Paul chats with creators Jade Sarson and Emmanuel Guibert at The Drawing Parade at the recent British Library Comica Comiket. Photos courtesy of Dean Simons.
This is the time of year, as well, that the Observer/Cape/Comica Graphic Short Story Prize is announced? As a member of the judging panel what can you tell us about the quality of the entries this year?
I helped out again with the judging last Friday and the standard this year, the 8th year, was markedly better, some brilliant entries, many names new to me, and more entries than in the last few years. The challenge with a four-page story is to create enough mood, story and characterisation and to devise a surprising, or at least not familiar conclusion or twist or even open ending. There’s so much talent out there right now. This year’s winner and runner-up get announced in The Observer on Sunday October 26th. And from October 27th to November 27th, the eight top finalists’ stories will be displayed for free in the Central Saint Martins Platform Theatre Bar and that is where we’ll present the runners-up and winner with their cheques on Saturday November 1st at the Comiket.

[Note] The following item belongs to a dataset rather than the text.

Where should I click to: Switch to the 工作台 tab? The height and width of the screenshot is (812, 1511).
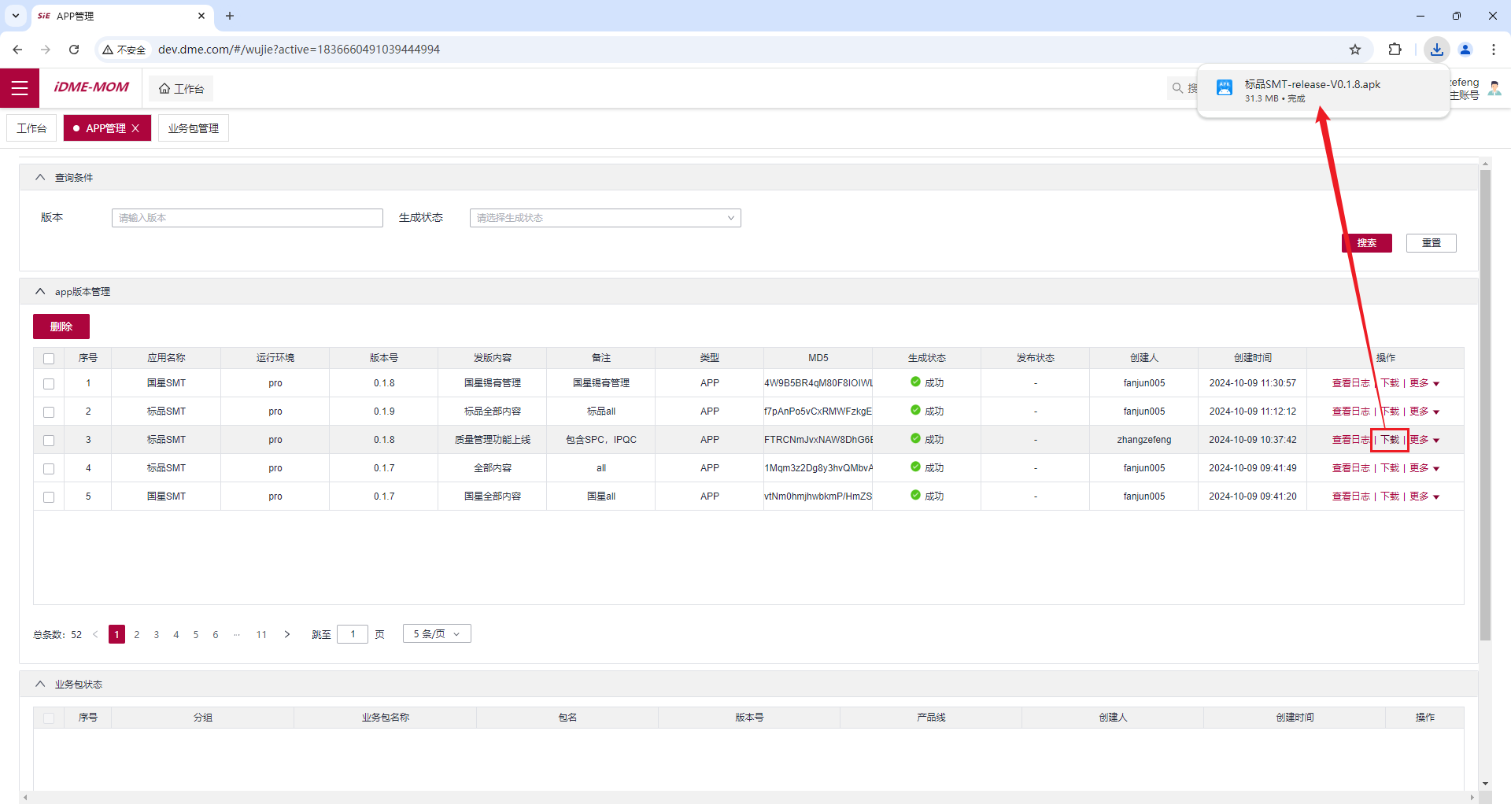pyautogui.click(x=31, y=128)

Isabel Greenberg’s The Encyclopedia of Early Earth came to Cape after her short story ‘Love in a Very Cold Climate’ won the 2011 competition
And finally – even though it seems slightly cruel to be asking this before the autumn programme gets underway – do you already have one eye on another year’s worth of Comica events throughout 2015?

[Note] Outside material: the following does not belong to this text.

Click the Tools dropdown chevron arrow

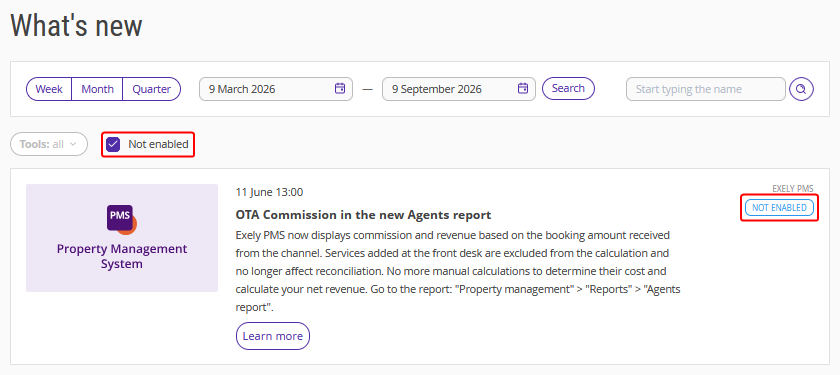point(73,144)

I am always keen to hear about comics creators people would love us to bring to Comica next, so do please send us your wish list. There are several creators we are hoping to entice over, these things can take time but they will happen. One of my few regrets was not being able to bring Neil Gaiman and Moebius over to talk together – they had both agreed but sadly Moebius was too ill and then sadly died. I’m hoping we can entice Charles Burns back now that his trilogy is complete. I’d love to get Dylan Horrocks and Lynda Barry over, for example. We’re also developing a very exciting exhibition and related programme for a guest country for autumn 2015. Further partnerships, both with London and UK institutions, and with other festivals worldwide, are underway as well. And 2014 marks Comica teaming up with Broken Frontier for the first time, let’s see where that can take us next!
The best way to keep up with Comica throughout the year is to sign up for our Newsletter here – not too frequent and with advance news of our events and activities.

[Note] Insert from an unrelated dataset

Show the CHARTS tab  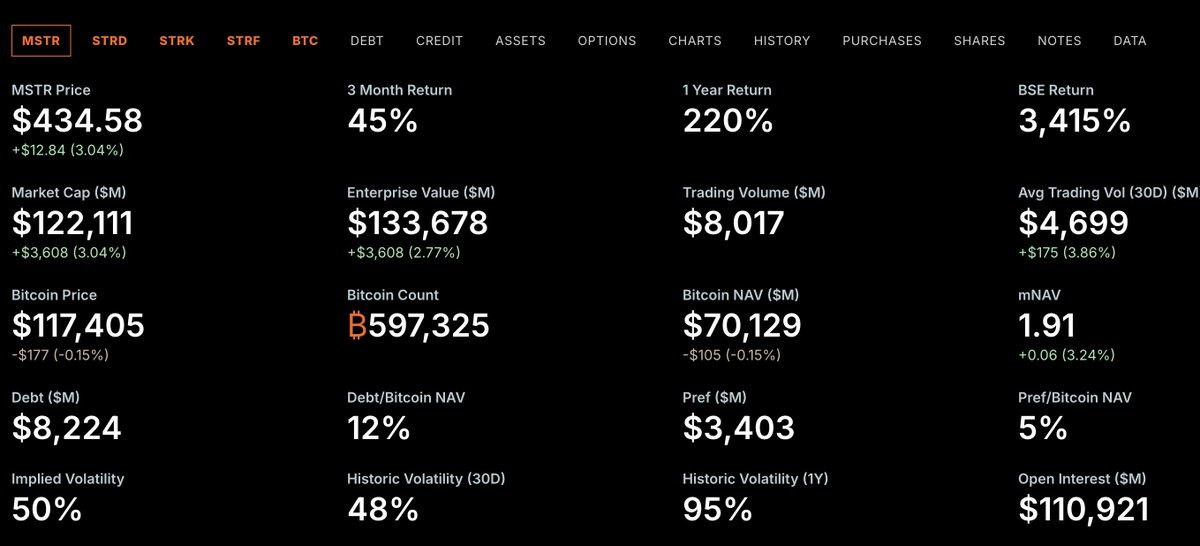[695, 41]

For the full line-up of this year’s Comica events and booking details – including the panel ‘What Makes A Cult Comic?’ in association with Broken Frontier – visit the Comica Festival 2014 site here.
Fab interview! Roll on 1st November!
[…] Fellow contest-obsessives-watchers might be interested to see this comment from Paul Gravett, one of the judges, which was part of an interview with Andy Oliver: […]
Great interview, Andy Oliver
Thanks chums! But, of course, the credit goes to Paul for being such an engaging interviewee!